What to do:
A - According to the interview transcript, how would Khashoggi measure the success of Saudi Arabia's rehabilitation program?
B - Name every geographic place mentioned in the interview transcript.
━━━ Excerpted text
FALLON: I think we probably missed in the United States a critical timeframe when we had detainees down at Guantanamo Bay. There has been no effect to rehabilitate. And the concern always, if someone arrived there and they were not radicalized, how much would they be radicalized during their time at Guantanamo? And might we be creating the very adversary that we're afraid of?

AMANPOUR: Is it too late to try to do something about that?

FALLON: I don't think it's ever too late. I don't think you could do nothing, so I think any program to start to -- to minimize the risk is an effective one.

AMANPOUR: And, Jamal, given those facts, that in prison people are obviously being increasingly radicalized and given the fact that Saudi Arabia is sort of pioneering this rehabilitation program, how do you measure success?

KHASHOGGI: I will measure success by the number of new recruits. If I have that statistics that there are less new al Qaeda (ph) recruits in Saudi Arabia, then there is a success. The rehabilitation program isolate al Qaeda members from ordinary prisoners.

And the ability (ph) of good treatment they receive, it doesn't create a sympathy to their cousin, to their tribal members, to join them or to support them.


In fact, they are well off. Their families enjoy a certain profits from the government and care from the government, so the family turn against al Qaeda. They see the government as being good to them and while their sons are being against this good government.

So this is working to isolate al Qaeda and make it look as a breakaway from a decent society.

AMANPOUR: Yeah, Jamal -- Jamal...

KHASHOGGI: I like that -- yes?

AMANPOUR: Just -- just in terms of what's happening to those people, I mean, we have a map here, and we can see that Yemen is right against Saudi Arabia. Just very quickly, does Saudi Arabia think that the threat internally to itself is greater or as great as the threat externally, in other words, of al Qaeda going across the borders?
━━━━━━
━━━ Supplied entries
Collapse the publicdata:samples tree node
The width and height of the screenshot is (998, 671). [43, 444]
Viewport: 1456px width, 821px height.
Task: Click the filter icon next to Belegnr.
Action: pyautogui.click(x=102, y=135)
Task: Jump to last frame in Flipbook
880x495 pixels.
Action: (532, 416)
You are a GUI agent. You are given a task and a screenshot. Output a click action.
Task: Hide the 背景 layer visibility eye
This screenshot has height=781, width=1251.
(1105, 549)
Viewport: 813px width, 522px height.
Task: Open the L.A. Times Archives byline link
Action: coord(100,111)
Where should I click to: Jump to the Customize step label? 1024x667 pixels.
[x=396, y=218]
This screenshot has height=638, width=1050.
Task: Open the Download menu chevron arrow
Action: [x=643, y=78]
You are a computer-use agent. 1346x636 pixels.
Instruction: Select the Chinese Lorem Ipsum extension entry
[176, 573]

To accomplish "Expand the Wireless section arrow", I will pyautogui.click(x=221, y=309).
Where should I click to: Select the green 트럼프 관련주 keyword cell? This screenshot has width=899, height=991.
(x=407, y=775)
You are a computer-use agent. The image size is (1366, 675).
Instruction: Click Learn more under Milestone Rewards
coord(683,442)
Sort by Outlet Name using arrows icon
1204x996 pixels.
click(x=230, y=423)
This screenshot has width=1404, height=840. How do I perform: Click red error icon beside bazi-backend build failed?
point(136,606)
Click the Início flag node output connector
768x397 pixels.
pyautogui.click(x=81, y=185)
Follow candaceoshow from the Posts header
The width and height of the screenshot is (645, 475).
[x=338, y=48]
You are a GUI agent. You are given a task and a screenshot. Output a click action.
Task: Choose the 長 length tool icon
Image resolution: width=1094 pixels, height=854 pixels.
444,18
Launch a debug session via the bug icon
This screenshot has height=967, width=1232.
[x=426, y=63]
━━━━━━
Solved tasks:
A - By the number of new recruits: fewer new al Qaeda recruits in Saudi Arabia would mean success.

B - United States, Guantanamo Bay, Saudi Arabia, Yemen